It's really difficult for me to get certain of my co-workers to work out what needs to be written. Mostly it seems we discuss minutia and get off on tangents rather than work out the whole thing; it's difficult to get them to look at it from anything but a low level (arguments about how an API should work takes an hour). Do you have any advice on how to get people to discuss the work in a realistic, high level way?




Culture is difficult to build - either from scratch or from an established base. I have practised mutual respect - a meritocracy. Although formally I was a "group leader" or "supervisor" I regarded my colleagues - whether students of research assistants as my peers.

I was prepared to be told when I was "wrong" and think about it. Gradually we built a culture where the culture - as well as the people - determined what we did and how we worked.
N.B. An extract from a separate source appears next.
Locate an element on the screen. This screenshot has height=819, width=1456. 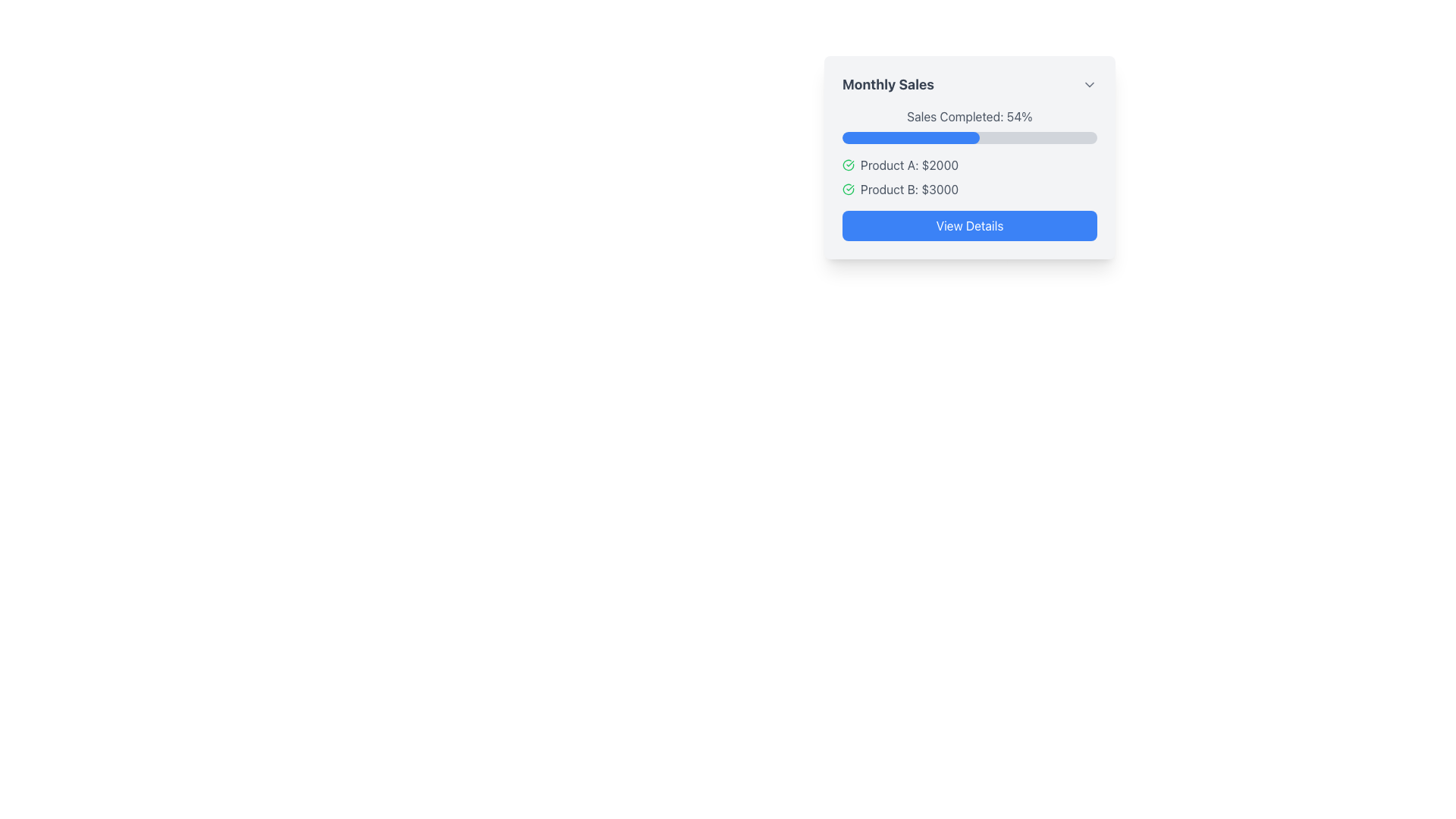
the Status indicator icon that indicates a completed status for 'Product A', located in the 'Product A: $2000' section to the left of the text is located at coordinates (847, 165).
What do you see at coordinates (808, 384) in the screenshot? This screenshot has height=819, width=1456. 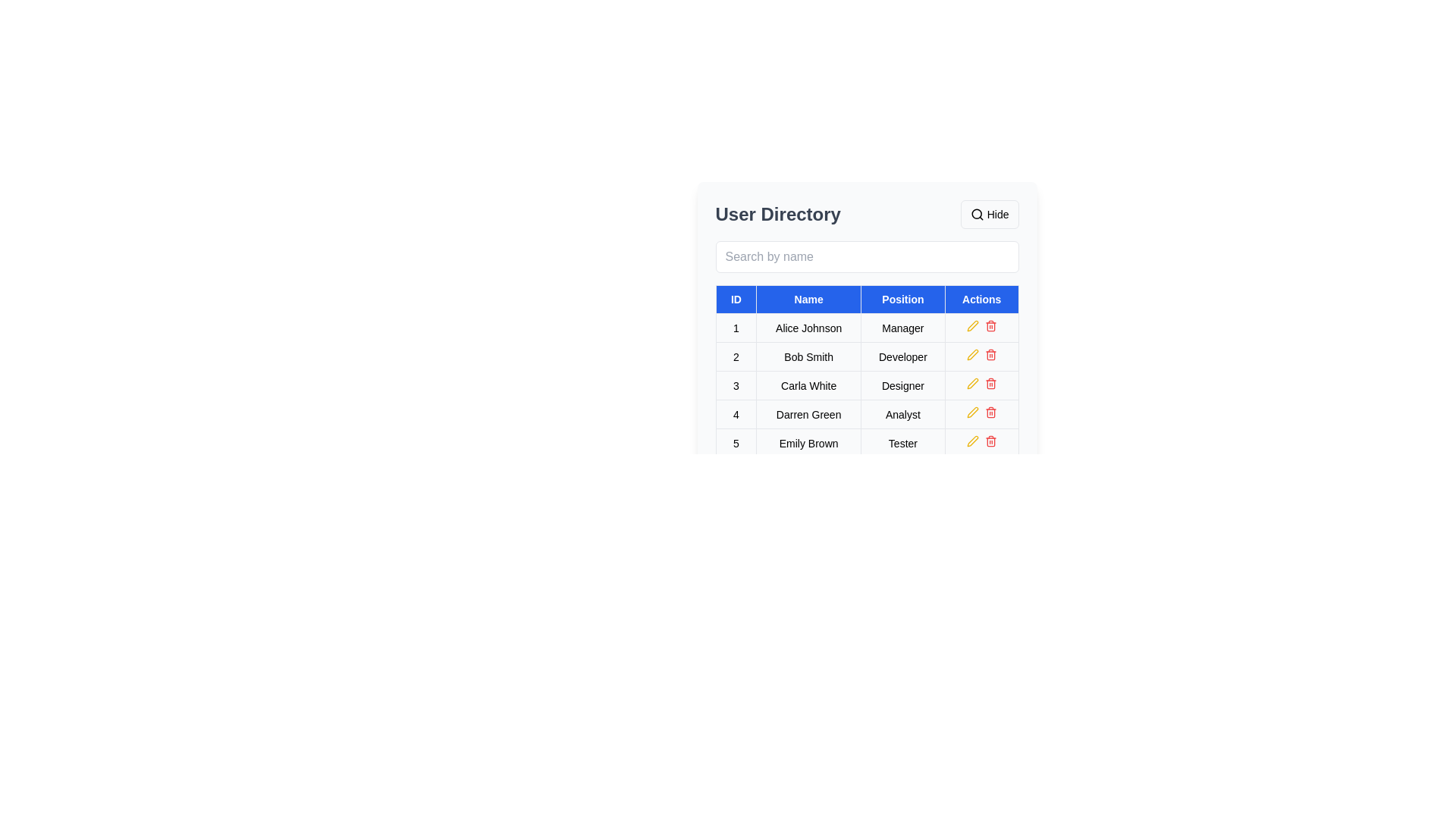 I see `the text label displaying 'Carla White' in bold font style located in the 'Name' column of the third row in the user details table` at bounding box center [808, 384].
My group reorganised how we ran weekly meetings and I followed their practice. (Of course things like lab safety and secure practice have to be taken ultra-seriously as do basic human relations - gender, race, etc.).
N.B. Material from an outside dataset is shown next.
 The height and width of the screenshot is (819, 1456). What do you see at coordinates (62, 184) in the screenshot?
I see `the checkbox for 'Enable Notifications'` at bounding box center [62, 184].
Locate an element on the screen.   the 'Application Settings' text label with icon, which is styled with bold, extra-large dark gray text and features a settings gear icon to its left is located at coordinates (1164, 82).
I am very proud of the people who went through "my" / our group. They all went into hi-tech IT - companies, scientific organisations and none into formal academia. Most are in the UK and therefore directly contributing to our wealth and my pension.
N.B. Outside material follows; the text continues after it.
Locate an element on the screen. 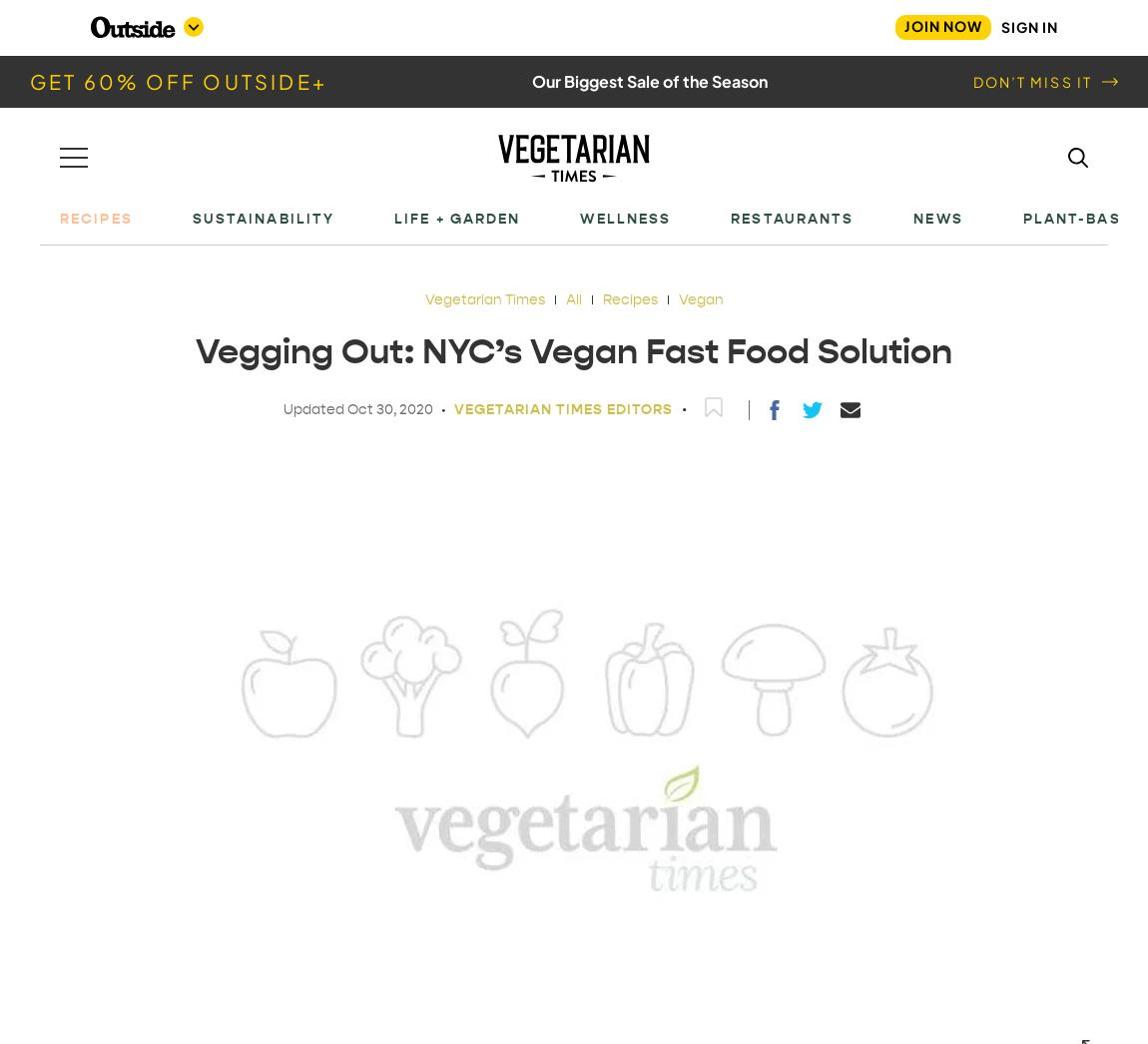 The width and height of the screenshot is (1148, 1044). 'GET 60% OFF OUTSIDE+' is located at coordinates (178, 81).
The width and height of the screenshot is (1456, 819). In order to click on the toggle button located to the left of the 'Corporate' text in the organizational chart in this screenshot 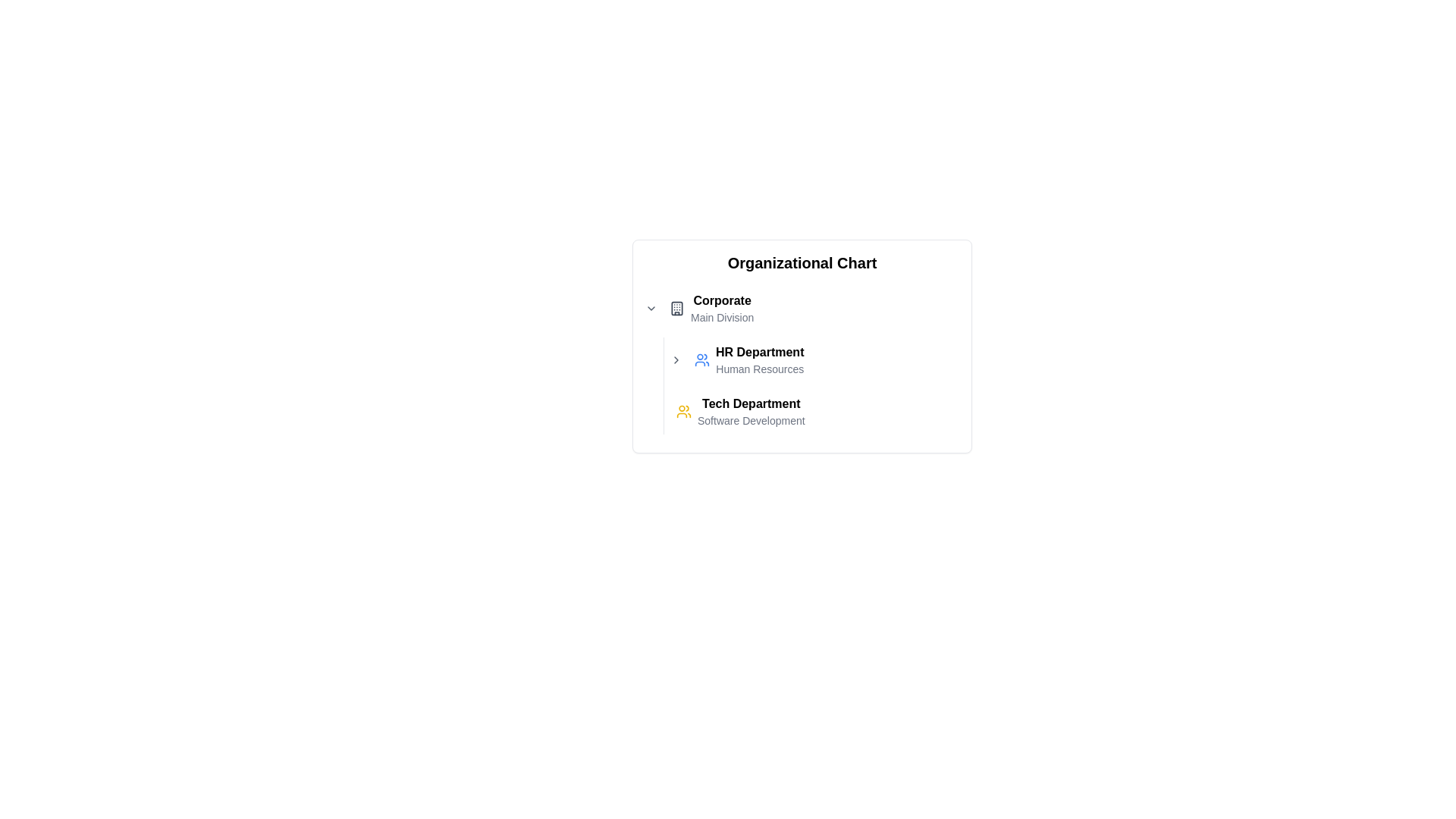, I will do `click(651, 308)`.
The Friday pub sessions are really valuable. Nothing as formal as an "away day". It helped that many of us played cricket (I gave up two years ago - made it to 70), and I introduced them to the Guardian crossword.

It depends very much on the goal of your group. If you have a chance to develop new ways of doing things, do so. If there is no slack in the system then the daily work is likely to turn out competent but no inspiring code.

If you can do one thing go on a Software Carpentry course (you might be able to count it as training). If not, can you run a dojo? If your organisation provides training you may be able to bring in someone (or travel) to provide the experience. fresh views help.

Ultimately you have to aim for respect, and flexibility. I don't make major mistakes or have failures - I have experiments which don't work out at the time. JUMBO has been through 6 revisions over 20 years. I'm very lucky - I have that luxury to keep going at something which isn't critical for my income. When I was earning an income through consultancy/training I had to make sure that I had some slack in which to learn.

Avoid individualism but try to give everyone space in which to make their own identifiable contribution. I would normally start projects, then suggest that group members worked =on them, and when the left, they retained the "guru-ship" of the project.